### TEXTO FORNECIDO
Os questionadores

 
A obra da construção da Refinaria Alberto Pasqualini durou 6 anos. Um absurdo, em tempos de hoje.
Quando fomos contratados, éramos um grupo de engenheiros locais, das mais diversas origens, que tínhamos em comum a completa ignorância do que era uma Refinaria, e um enorme entusiasmo em participar do mega-empreendimento da nossa região.
Nós cuidávamos, em Canoas, RS, apenas do projeto de infra-estrutura. O projeto industrial era coordenado no Rio, e era comum, para a Refap (RS) e Regap (Minas).
Nosso setor de projetos tinha uns 7 engenheiros; ficávamos todos numa mesma sala.
Duas salas adiante, ficava o Joe.
Joe D. Jones era um velhinho americano, que estava lá para responder nossas dúvidas.
Nós não gostávamos dele. Ele ganhava um salário que era a soma dos nossos, morava no Plaza, o melhor hotel de Porto Alegre; tinha uma condução só para ele; tirava férias de 30 dias por ano, contados nos USA (tempo de viagem era trabalho), com passagens de primeira classe para ele e para a esposa.

### MATERIAL
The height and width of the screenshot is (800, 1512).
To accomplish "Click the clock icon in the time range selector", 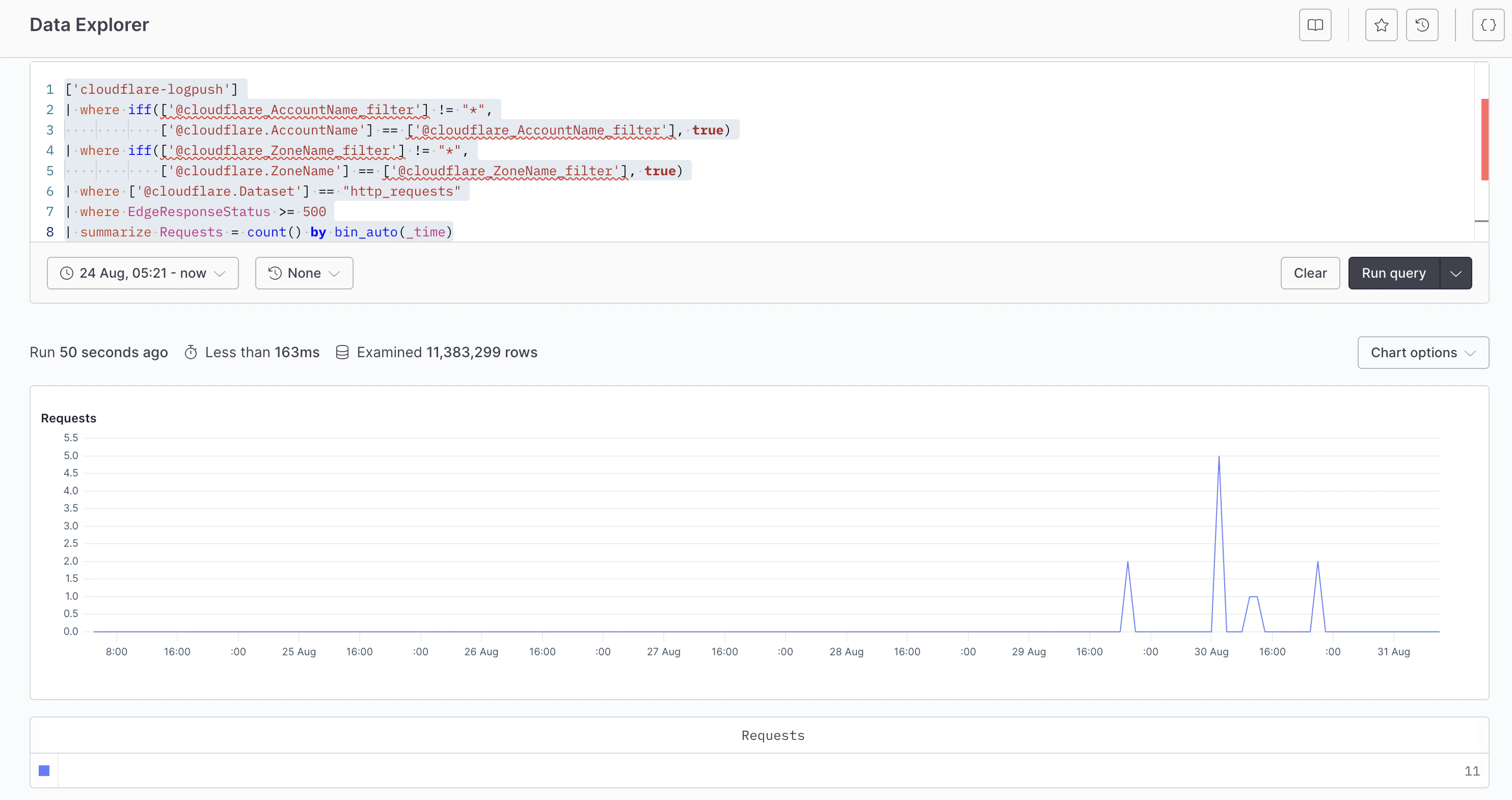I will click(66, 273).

### O QUE FAZER
(a) Responda, com base no texto sobre a Refinaria Alberto Pasqualini:
(i) Quantos anos durou a obra da construção da refinaria?
(ii) Quantos engenheiros tinha, aproximadamente, o setor de projetos?
(iii) Em que hotel morava Joe D. Jones?
(b) Imprima sem alterações a parte do texto sobre a Refinaria Alberto Pasqualini que começa nas palavras "Quando fomos contratados, éramos" e termina depois de "da nossa região.".

### RESPOSTAS POR TAREFA
(a)
(i) 6 anos.
(ii) Uns 7 engenheiros.
(iii) No Plaza, o melhor hotel de Porto Alegre.

(b)
Quando fomos contratados, éramos um grupo de engenheiros locais, das mais diversas origens, que tínhamos em comum a completa ignorância do que era uma Refinaria, e um enorme entusiasmo em participar do mega-empreendimento da nossa região.